DATASET RECORDS section start

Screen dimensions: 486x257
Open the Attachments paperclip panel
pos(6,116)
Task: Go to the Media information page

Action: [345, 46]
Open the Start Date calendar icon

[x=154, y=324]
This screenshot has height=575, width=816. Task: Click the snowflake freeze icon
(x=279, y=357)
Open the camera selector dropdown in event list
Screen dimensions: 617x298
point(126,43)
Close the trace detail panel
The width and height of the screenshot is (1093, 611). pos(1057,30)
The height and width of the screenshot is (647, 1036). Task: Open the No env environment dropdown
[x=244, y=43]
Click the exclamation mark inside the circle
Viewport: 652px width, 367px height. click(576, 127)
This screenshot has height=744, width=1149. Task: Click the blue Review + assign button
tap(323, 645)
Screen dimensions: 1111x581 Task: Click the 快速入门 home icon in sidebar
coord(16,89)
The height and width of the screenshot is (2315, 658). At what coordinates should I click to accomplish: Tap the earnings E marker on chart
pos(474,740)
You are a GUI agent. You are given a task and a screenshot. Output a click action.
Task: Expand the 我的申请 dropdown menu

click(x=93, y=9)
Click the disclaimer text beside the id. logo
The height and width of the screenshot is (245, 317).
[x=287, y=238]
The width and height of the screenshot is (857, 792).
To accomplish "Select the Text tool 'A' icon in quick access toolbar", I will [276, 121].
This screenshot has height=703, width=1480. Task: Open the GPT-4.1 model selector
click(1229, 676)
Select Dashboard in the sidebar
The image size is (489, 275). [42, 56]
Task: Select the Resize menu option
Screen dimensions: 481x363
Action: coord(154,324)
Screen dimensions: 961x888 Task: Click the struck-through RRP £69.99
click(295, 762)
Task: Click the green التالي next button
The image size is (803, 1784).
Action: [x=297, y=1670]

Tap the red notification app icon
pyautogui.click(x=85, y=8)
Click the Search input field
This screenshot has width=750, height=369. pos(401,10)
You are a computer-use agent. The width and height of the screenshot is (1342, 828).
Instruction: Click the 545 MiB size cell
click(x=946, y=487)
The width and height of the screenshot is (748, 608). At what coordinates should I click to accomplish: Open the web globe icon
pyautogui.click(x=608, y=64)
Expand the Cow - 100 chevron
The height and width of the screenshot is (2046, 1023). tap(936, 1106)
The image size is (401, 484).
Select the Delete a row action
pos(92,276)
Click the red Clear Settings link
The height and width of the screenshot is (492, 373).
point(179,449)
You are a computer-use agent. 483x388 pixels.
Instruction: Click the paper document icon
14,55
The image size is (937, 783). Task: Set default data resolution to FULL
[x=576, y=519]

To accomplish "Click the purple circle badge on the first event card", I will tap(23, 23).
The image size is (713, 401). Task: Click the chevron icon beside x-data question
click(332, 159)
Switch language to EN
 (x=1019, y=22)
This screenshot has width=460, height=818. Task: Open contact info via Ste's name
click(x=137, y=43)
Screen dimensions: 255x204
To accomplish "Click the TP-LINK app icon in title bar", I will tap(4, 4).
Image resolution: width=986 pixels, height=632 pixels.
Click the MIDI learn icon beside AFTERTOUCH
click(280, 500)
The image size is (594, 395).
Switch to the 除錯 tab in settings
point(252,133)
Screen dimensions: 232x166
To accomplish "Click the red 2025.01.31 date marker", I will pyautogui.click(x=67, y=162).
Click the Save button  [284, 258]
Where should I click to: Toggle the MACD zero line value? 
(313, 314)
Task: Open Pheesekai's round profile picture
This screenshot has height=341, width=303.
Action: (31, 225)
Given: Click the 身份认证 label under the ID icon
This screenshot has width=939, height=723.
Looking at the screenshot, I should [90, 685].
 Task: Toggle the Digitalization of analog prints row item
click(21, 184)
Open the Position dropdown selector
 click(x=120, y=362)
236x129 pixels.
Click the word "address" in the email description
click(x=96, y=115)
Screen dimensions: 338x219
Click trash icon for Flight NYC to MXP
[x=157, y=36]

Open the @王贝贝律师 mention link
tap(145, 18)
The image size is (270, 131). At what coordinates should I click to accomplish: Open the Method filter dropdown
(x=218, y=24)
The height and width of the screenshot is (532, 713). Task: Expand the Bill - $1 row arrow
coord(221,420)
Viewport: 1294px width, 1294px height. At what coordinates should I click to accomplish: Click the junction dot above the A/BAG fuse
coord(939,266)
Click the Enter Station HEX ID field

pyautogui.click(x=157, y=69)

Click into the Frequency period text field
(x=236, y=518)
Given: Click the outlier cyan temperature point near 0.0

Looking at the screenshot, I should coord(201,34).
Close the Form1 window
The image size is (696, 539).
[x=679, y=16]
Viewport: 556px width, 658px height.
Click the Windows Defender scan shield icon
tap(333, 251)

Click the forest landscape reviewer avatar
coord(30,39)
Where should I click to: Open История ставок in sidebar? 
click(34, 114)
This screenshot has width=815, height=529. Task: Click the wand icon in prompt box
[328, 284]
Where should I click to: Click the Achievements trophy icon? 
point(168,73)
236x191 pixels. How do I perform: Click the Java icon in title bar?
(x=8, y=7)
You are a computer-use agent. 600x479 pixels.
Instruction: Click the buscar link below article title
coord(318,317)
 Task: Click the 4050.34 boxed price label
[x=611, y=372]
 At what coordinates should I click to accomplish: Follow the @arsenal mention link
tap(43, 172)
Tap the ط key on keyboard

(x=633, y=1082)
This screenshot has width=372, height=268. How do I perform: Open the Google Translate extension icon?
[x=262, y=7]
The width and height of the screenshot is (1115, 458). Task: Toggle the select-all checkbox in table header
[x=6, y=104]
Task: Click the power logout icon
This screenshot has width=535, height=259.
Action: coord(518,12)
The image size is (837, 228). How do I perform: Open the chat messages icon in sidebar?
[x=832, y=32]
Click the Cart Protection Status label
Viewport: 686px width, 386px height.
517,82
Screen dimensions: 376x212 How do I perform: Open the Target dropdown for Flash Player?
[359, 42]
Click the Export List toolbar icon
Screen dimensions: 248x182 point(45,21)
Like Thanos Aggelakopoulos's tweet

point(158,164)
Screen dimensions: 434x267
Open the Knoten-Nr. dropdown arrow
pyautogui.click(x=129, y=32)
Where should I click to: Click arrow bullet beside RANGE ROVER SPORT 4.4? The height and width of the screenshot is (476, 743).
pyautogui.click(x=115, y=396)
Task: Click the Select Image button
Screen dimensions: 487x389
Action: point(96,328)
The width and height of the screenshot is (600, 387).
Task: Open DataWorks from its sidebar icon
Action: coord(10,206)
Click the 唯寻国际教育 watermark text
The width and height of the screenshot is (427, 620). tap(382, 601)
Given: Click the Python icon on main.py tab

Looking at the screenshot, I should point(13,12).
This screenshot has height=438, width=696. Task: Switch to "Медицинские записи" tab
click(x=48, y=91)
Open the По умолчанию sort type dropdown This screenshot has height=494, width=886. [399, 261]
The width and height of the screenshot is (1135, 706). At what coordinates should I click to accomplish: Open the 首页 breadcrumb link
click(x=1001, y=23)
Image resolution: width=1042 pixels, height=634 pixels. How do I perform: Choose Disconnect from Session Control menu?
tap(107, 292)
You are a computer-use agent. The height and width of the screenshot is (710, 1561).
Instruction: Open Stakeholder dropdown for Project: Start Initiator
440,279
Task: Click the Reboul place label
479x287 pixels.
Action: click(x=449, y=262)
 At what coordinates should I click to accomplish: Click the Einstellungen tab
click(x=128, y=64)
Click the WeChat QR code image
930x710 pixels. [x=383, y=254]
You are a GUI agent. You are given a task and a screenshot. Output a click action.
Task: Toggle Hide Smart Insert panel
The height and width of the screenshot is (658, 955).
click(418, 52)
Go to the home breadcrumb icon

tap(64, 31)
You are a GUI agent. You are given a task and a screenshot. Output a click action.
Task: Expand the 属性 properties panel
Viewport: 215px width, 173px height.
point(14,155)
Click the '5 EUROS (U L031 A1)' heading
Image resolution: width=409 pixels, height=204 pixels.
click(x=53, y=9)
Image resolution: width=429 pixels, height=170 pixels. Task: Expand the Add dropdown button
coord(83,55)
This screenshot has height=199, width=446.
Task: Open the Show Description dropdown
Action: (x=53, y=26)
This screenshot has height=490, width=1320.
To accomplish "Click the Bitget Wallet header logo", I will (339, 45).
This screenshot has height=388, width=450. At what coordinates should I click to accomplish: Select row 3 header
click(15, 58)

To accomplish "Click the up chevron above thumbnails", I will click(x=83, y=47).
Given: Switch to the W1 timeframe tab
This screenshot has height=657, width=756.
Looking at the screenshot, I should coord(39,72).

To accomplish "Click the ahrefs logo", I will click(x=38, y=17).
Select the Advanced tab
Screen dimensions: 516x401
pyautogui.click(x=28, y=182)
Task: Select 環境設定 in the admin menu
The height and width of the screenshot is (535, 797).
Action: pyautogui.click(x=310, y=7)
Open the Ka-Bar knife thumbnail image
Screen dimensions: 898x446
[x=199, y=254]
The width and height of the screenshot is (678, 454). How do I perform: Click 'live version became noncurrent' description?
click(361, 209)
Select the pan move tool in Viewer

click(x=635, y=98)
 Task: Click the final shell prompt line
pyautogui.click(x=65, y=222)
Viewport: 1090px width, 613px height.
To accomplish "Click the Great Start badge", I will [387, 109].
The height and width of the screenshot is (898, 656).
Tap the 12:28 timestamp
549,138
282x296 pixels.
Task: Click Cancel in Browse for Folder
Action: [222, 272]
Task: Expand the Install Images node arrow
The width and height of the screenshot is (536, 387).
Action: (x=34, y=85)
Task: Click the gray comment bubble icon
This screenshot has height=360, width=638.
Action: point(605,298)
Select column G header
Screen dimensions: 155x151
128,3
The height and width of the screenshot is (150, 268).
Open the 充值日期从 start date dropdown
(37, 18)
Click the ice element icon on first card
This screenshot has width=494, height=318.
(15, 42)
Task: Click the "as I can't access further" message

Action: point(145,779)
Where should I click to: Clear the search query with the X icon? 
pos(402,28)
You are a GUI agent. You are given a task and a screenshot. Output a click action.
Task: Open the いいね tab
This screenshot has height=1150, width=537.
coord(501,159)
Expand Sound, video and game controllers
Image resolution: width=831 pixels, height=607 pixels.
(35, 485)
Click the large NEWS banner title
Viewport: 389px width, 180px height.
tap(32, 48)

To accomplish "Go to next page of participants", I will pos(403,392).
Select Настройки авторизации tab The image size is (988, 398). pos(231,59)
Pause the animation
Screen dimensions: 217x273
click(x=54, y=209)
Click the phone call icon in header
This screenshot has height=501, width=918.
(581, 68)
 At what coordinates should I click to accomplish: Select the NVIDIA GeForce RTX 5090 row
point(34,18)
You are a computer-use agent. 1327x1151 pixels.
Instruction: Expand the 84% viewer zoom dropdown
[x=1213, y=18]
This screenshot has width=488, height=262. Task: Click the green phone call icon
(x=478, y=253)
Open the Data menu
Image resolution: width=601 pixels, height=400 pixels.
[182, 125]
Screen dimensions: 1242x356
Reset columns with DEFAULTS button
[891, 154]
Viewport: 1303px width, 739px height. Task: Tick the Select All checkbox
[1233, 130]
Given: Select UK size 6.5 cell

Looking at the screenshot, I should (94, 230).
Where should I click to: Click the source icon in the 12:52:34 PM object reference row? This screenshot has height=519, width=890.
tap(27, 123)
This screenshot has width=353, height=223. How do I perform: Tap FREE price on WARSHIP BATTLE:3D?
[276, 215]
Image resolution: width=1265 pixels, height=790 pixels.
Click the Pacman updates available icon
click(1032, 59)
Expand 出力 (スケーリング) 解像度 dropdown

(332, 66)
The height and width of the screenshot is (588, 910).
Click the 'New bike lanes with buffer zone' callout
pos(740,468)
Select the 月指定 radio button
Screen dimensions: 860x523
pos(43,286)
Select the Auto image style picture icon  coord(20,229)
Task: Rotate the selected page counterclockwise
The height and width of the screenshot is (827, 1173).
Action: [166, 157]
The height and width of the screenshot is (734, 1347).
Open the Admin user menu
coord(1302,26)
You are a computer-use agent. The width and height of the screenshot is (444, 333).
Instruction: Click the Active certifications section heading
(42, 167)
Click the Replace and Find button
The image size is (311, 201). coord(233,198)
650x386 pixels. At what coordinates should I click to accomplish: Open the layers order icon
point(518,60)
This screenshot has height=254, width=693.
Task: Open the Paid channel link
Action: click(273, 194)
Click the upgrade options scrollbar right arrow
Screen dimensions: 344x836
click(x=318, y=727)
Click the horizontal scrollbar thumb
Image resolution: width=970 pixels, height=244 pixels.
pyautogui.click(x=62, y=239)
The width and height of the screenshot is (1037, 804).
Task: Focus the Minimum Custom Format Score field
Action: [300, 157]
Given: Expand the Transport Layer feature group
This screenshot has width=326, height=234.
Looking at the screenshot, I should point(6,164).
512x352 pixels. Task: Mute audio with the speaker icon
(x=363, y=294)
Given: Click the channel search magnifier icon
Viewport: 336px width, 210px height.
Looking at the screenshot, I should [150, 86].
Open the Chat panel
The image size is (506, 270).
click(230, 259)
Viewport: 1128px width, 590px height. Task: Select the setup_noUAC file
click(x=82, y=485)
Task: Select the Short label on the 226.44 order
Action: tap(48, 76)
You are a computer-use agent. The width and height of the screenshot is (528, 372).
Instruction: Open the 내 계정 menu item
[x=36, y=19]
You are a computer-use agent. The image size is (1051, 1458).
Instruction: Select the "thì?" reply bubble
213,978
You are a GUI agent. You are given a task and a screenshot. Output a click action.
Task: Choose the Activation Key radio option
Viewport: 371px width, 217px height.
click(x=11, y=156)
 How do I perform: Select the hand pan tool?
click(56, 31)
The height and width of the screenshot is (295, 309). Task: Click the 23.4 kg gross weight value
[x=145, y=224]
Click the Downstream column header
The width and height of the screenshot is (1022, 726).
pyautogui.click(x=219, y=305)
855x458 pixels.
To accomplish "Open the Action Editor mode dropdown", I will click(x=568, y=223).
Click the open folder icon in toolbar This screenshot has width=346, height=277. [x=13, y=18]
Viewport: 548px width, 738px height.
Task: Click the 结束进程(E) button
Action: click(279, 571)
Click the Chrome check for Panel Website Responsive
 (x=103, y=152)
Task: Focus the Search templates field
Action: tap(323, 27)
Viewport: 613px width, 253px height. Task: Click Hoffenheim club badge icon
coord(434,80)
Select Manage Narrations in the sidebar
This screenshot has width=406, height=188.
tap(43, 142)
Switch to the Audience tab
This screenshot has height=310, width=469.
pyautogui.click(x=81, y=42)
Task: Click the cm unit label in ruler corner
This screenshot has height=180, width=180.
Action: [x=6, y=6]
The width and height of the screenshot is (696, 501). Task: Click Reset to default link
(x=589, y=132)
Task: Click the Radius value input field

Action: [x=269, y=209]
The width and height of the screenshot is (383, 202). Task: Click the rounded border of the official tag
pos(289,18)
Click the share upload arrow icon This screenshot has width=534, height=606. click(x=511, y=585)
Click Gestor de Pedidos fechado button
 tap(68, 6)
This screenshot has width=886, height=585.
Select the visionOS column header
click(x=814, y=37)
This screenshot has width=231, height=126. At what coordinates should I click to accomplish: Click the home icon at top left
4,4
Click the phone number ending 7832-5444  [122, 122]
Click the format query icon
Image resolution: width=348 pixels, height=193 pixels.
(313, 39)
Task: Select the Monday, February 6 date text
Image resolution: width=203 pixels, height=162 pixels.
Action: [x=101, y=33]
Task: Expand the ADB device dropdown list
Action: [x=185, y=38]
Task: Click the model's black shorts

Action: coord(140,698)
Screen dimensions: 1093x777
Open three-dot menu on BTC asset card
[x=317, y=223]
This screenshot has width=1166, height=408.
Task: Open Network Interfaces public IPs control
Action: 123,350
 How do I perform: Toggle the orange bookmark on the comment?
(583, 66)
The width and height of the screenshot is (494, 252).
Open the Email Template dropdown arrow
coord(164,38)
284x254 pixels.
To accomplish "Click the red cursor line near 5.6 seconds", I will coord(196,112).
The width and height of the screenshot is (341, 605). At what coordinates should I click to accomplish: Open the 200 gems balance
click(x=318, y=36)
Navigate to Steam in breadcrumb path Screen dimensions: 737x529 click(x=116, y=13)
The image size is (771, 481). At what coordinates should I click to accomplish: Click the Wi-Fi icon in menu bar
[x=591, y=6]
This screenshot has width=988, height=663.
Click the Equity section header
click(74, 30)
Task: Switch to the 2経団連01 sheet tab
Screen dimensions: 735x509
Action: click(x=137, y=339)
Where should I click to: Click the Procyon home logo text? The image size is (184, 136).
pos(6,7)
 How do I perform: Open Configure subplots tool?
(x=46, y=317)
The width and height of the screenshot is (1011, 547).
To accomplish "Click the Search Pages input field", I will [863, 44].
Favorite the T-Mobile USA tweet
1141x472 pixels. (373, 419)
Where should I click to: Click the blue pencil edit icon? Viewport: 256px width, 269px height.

DATASET RECORDS section end

[WHAT IS REQUIRED]
Look above for the line holding "Click Gestor de Pedidos fechado button" and the line holding "Task: Select the Monday, February 6 date text", then output exactly those two lines and every line between them, nothing more.

[SOLUTION FOR THIS EXERCISE]
Click Gestor de Pedidos fechado button
 tap(68, 6)
This screenshot has width=886, height=585.
Select the visionOS column header
click(x=814, y=37)
This screenshot has width=231, height=126. At what coordinates should I click to accomplish: Click the home icon at top left
4,4
Click the phone number ending 7832-5444  [122, 122]
Click the format query icon
Image resolution: width=348 pixels, height=193 pixels.
(313, 39)
Task: Select the Monday, February 6 date text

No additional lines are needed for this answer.